The honest limitations

  • It is inherently sequential, which makes it slow. You cannot process step 500 until you have processed step 499. This means an LSTM cannot exploit parallel hardware efficiently across the time dimension, which is exactly the constraint that transformers were designed to escape, and it is the main reason they displaced LSTMs in language modelling.
  • Transformers generally beat it now, given enough data. For most sequence tasks with abundant data, attention-based models outperform LSTMs. LSTMs remain competitive for shorter sequences and smaller datasets, which, notably, describes a lot of financial applications.
  • Applying it to financial time series is dangerous in the usual ways. An LSTM has a great many parameters and is extremely flexible. Financial return data is short, non-stationary, and mostly noise. That combination is exactly the recipe for a network that memorizes the training period beautifully and predicts nothing.
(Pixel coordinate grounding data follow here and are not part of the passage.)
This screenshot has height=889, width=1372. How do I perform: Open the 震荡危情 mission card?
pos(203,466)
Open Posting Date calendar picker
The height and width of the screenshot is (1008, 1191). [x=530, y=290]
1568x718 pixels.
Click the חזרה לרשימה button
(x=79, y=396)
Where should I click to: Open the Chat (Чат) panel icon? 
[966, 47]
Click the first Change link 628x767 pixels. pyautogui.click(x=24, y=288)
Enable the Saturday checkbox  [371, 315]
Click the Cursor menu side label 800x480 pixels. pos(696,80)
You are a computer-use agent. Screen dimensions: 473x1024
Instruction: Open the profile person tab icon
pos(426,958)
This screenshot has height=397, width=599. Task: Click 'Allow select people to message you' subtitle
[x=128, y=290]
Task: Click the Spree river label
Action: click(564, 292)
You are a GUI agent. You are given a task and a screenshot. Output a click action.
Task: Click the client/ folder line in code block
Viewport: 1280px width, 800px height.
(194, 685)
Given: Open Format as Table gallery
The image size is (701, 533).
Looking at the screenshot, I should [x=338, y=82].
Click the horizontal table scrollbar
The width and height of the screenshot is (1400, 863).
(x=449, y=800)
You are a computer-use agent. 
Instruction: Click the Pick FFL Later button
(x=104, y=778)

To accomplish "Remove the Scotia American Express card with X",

Every warning in the backtest-overfitting literature applies with double force here.
  • It has no concept of the arrow of time in your data pipeline. The architecture respects sequence order internally, but nothing stops you from feeding it a training set that leaks the future. Financial deep learning is littered with LSTM results that turned out to be look-ahead bias.
  • It is a black box, and a recurrent one at that. Understanding why an LSTM made a prediction means untangling what got written to a memory cell three hundred steps ago and why it was still there. In practice, nobody can do this.
  • Markets are non-stationary in a way that memory does not fix. An LSTM learns what patterns were worth remembering in the training period. If the market's structure changes, the network is faithfully remembering the wrong things.

The one-line takeaway

Hochreiter and Schmidhuber solved the vanishing gradient problem by building a memory cell that carries information forward untouched, like a conveyor belt, with learned gates controlling what gets written to it and what gets read from it, making it possible for a neural network to learn dependencies spanning hundreds of time steps and giving financial deep learning its standard engine for sequences.